### ABOUT THIS EXERCISE
Write out exactly the lines running from the one with "Image resolution: width=1200" to the last line of the entries, keeping both the first and the last.

### MATERIAL PROVIDED
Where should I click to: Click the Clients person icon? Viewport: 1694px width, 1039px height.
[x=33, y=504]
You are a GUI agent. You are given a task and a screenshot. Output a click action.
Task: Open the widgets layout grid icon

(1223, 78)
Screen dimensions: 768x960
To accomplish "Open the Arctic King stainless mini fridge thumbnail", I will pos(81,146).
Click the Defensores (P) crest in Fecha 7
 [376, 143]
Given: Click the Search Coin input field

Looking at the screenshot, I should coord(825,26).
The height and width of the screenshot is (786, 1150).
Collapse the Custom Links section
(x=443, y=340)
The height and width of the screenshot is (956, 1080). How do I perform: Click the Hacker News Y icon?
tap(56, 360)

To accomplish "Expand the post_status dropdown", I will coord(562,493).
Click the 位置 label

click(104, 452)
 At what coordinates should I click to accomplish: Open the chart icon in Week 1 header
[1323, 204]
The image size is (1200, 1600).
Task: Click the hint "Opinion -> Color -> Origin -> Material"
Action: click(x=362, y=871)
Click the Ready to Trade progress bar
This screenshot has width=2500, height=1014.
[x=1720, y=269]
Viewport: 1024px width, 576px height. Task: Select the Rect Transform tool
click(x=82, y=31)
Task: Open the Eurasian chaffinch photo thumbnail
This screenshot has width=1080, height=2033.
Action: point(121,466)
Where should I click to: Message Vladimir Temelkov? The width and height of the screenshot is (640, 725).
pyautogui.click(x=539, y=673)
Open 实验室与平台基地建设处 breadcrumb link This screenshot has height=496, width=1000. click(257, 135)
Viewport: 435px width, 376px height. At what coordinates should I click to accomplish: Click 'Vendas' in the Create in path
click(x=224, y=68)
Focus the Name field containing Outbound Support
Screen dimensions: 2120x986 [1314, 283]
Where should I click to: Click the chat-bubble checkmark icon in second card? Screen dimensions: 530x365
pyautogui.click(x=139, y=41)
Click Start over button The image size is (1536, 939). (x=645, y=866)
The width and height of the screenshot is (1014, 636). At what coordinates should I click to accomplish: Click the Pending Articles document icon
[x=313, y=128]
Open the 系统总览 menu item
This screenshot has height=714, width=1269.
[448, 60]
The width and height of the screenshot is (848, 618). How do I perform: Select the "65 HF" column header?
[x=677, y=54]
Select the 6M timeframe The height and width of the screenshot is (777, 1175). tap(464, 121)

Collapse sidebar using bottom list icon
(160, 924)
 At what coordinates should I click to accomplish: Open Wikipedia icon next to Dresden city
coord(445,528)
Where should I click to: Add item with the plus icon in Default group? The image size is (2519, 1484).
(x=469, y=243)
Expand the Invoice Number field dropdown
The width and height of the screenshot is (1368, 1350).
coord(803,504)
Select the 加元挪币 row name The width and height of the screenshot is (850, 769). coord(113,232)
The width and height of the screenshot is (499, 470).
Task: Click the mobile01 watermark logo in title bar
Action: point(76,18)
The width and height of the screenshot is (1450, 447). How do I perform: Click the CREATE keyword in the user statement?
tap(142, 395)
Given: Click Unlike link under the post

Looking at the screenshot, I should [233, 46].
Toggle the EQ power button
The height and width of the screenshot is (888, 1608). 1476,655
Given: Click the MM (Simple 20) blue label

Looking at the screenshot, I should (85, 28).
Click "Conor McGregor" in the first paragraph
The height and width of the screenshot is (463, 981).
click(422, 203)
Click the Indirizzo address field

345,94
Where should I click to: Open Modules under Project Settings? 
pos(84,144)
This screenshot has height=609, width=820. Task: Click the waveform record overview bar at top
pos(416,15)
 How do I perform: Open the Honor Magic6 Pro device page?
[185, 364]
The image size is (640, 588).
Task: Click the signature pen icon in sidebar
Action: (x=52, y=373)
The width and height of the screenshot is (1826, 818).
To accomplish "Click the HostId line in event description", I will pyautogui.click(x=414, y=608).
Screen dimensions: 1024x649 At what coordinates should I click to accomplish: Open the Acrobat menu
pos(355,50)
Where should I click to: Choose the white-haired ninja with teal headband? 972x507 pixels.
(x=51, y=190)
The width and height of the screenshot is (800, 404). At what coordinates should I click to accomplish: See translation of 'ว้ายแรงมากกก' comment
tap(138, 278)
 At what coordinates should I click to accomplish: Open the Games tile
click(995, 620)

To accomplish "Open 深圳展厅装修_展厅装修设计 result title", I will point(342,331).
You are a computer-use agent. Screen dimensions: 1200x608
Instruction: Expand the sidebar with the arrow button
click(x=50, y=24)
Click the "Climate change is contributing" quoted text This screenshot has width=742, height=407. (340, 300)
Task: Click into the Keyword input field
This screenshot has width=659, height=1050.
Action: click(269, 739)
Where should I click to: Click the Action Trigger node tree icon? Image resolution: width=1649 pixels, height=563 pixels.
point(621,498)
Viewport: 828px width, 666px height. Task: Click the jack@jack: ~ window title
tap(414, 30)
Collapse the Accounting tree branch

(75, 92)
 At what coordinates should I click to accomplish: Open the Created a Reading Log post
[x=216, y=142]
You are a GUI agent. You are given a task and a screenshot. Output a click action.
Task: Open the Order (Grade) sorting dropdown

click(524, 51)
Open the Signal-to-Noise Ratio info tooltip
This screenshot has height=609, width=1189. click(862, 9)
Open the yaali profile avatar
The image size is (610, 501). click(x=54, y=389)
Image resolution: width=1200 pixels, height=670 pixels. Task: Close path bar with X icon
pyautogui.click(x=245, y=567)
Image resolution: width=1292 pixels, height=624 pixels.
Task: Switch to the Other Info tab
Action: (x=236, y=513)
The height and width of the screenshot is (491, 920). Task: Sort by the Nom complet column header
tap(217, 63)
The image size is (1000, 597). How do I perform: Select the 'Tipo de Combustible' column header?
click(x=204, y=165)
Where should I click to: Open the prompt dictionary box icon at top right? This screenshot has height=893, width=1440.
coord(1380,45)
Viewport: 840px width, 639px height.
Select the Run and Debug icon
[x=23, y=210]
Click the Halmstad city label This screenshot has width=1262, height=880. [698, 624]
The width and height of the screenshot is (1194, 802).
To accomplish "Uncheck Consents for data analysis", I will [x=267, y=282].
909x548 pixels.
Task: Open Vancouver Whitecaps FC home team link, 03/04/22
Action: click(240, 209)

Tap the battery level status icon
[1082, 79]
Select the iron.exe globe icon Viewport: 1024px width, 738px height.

### RESULT OF THIS EXERCISE
Image resolution: width=1200 pixels, height=670 pixels. Task: Close path bar with X icon
pyautogui.click(x=245, y=567)
Image resolution: width=1292 pixels, height=624 pixels.
Task: Switch to the Other Info tab
Action: (x=236, y=513)
The height and width of the screenshot is (491, 920). Task: Sort by the Nom complet column header
tap(217, 63)
The image size is (1000, 597). How do I perform: Select the 'Tipo de Combustible' column header?
click(x=204, y=165)
Where should I click to: Open the prompt dictionary box icon at top right? This screenshot has height=893, width=1440.
coord(1380,45)
Viewport: 840px width, 639px height.
Select the Run and Debug icon
[x=23, y=210]
Click the Halmstad city label This screenshot has width=1262, height=880. [698, 624]
The width and height of the screenshot is (1194, 802).
To accomplish "Uncheck Consents for data analysis", I will [x=267, y=282].
909x548 pixels.
Task: Open Vancouver Whitecaps FC home team link, 03/04/22
Action: click(240, 209)

Tap the battery level status icon
[1082, 79]
Select the iron.exe globe icon Viewport: 1024px width, 738px height.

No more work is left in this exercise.